Segment Start: RECORDED DATA

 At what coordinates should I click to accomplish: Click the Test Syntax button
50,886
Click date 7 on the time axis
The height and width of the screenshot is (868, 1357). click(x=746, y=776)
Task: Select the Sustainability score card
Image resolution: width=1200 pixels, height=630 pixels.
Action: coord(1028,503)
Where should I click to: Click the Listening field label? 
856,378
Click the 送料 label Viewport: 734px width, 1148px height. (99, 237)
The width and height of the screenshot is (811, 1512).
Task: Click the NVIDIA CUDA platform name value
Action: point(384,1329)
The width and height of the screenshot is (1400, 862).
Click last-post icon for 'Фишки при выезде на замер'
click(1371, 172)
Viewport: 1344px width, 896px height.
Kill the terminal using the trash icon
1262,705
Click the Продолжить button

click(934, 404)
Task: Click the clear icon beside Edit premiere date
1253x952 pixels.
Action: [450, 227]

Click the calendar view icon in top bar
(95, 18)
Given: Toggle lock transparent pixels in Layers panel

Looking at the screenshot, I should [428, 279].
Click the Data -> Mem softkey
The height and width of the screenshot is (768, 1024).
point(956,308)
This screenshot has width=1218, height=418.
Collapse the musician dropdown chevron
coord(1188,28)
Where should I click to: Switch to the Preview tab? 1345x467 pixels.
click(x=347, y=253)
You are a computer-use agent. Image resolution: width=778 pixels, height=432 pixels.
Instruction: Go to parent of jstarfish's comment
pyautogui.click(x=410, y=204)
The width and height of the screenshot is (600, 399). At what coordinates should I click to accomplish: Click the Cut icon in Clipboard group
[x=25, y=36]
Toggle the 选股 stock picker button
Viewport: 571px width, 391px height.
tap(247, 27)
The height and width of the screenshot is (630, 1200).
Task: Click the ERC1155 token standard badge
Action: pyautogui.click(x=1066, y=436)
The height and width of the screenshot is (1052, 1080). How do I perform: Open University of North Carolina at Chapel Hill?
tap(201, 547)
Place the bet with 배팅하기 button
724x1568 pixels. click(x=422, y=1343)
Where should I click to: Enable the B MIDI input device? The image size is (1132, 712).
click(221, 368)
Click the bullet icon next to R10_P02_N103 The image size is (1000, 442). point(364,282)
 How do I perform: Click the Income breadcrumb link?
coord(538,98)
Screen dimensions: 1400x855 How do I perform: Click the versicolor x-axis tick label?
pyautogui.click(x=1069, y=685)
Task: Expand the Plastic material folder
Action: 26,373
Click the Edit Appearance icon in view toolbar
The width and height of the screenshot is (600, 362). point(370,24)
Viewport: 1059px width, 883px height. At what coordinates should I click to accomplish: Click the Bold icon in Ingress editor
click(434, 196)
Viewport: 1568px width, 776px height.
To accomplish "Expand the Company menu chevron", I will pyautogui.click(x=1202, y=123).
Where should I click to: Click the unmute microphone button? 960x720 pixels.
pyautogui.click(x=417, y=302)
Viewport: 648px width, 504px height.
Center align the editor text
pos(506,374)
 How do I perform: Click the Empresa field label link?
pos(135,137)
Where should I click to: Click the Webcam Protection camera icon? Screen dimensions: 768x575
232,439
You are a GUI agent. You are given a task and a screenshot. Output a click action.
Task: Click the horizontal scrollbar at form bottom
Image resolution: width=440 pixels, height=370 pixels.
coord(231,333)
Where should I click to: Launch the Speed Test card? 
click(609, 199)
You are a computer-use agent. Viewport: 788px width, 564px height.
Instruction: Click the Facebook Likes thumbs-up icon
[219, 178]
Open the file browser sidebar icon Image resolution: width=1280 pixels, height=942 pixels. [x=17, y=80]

Segment End: RECORDED DATA

Restate every line of the data word for word.

TASK RESULT:
 At what coordinates should I click to accomplish: Click the Test Syntax button
50,886
Click date 7 on the time axis
The height and width of the screenshot is (868, 1357). click(x=746, y=776)
Task: Select the Sustainability score card
Image resolution: width=1200 pixels, height=630 pixels.
Action: coord(1028,503)
Where should I click to: Click the Listening field label? 
856,378
Click the 送料 label Viewport: 734px width, 1148px height. (99, 237)
The width and height of the screenshot is (811, 1512).
Task: Click the NVIDIA CUDA platform name value
Action: point(384,1329)
The width and height of the screenshot is (1400, 862).
Click last-post icon for 'Фишки при выезде на замер'
click(1371, 172)
Viewport: 1344px width, 896px height.
Kill the terminal using the trash icon
1262,705
Click the Продолжить button

click(934, 404)
Task: Click the clear icon beside Edit premiere date
1253x952 pixels.
Action: [450, 227]

Click the calendar view icon in top bar
(95, 18)
Given: Toggle lock transparent pixels in Layers panel

Looking at the screenshot, I should [428, 279].
Click the Data -> Mem softkey
The height and width of the screenshot is (768, 1024).
point(956,308)
This screenshot has width=1218, height=418.
Collapse the musician dropdown chevron
coord(1188,28)
Where should I click to: Switch to the Preview tab? 1345x467 pixels.
click(x=347, y=253)
You are a computer-use agent. Image resolution: width=778 pixels, height=432 pixels.
Instruction: Go to parent of jstarfish's comment
pyautogui.click(x=410, y=204)
The width and height of the screenshot is (600, 399). At what coordinates should I click to accomplish: Click the Cut icon in Clipboard group
[x=25, y=36]
Toggle the 选股 stock picker button
Viewport: 571px width, 391px height.
tap(247, 27)
The height and width of the screenshot is (630, 1200).
Task: Click the ERC1155 token standard badge
Action: pyautogui.click(x=1066, y=436)
The height and width of the screenshot is (1052, 1080). How do I perform: Open University of North Carolina at Chapel Hill?
tap(201, 547)
Place the bet with 배팅하기 button
724x1568 pixels. click(x=422, y=1343)
Where should I click to: Enable the B MIDI input device? The image size is (1132, 712).
click(221, 368)
Click the bullet icon next to R10_P02_N103 The image size is (1000, 442). point(364,282)
 How do I perform: Click the Income breadcrumb link?
coord(538,98)
Screen dimensions: 1400x855 How do I perform: Click the versicolor x-axis tick label?
pyautogui.click(x=1069, y=685)
Task: Expand the Plastic material folder
Action: 26,373
Click the Edit Appearance icon in view toolbar
The width and height of the screenshot is (600, 362). point(370,24)
Viewport: 1059px width, 883px height. At what coordinates should I click to accomplish: Click the Bold icon in Ingress editor
click(434, 196)
Viewport: 1568px width, 776px height.
To accomplish "Expand the Company menu chevron", I will pyautogui.click(x=1202, y=123).
Where should I click to: Click the unmute microphone button? 960x720 pixels.
pyautogui.click(x=417, y=302)
Viewport: 648px width, 504px height.
Center align the editor text
pos(506,374)
 How do I perform: Click the Empresa field label link?
pos(135,137)
Where should I click to: Click the Webcam Protection camera icon? Screen dimensions: 768x575
232,439
You are a GUI agent. You are given a task and a screenshot. Output a click action.
Task: Click the horizontal scrollbar at form bottom
Image resolution: width=440 pixels, height=370 pixels.
coord(231,333)
Where should I click to: Launch the Speed Test card? 
click(609, 199)
You are a computer-use agent. Viewport: 788px width, 564px height.
Instruction: Click the Facebook Likes thumbs-up icon
[219, 178]
Open the file browser sidebar icon Image resolution: width=1280 pixels, height=942 pixels. [x=17, y=80]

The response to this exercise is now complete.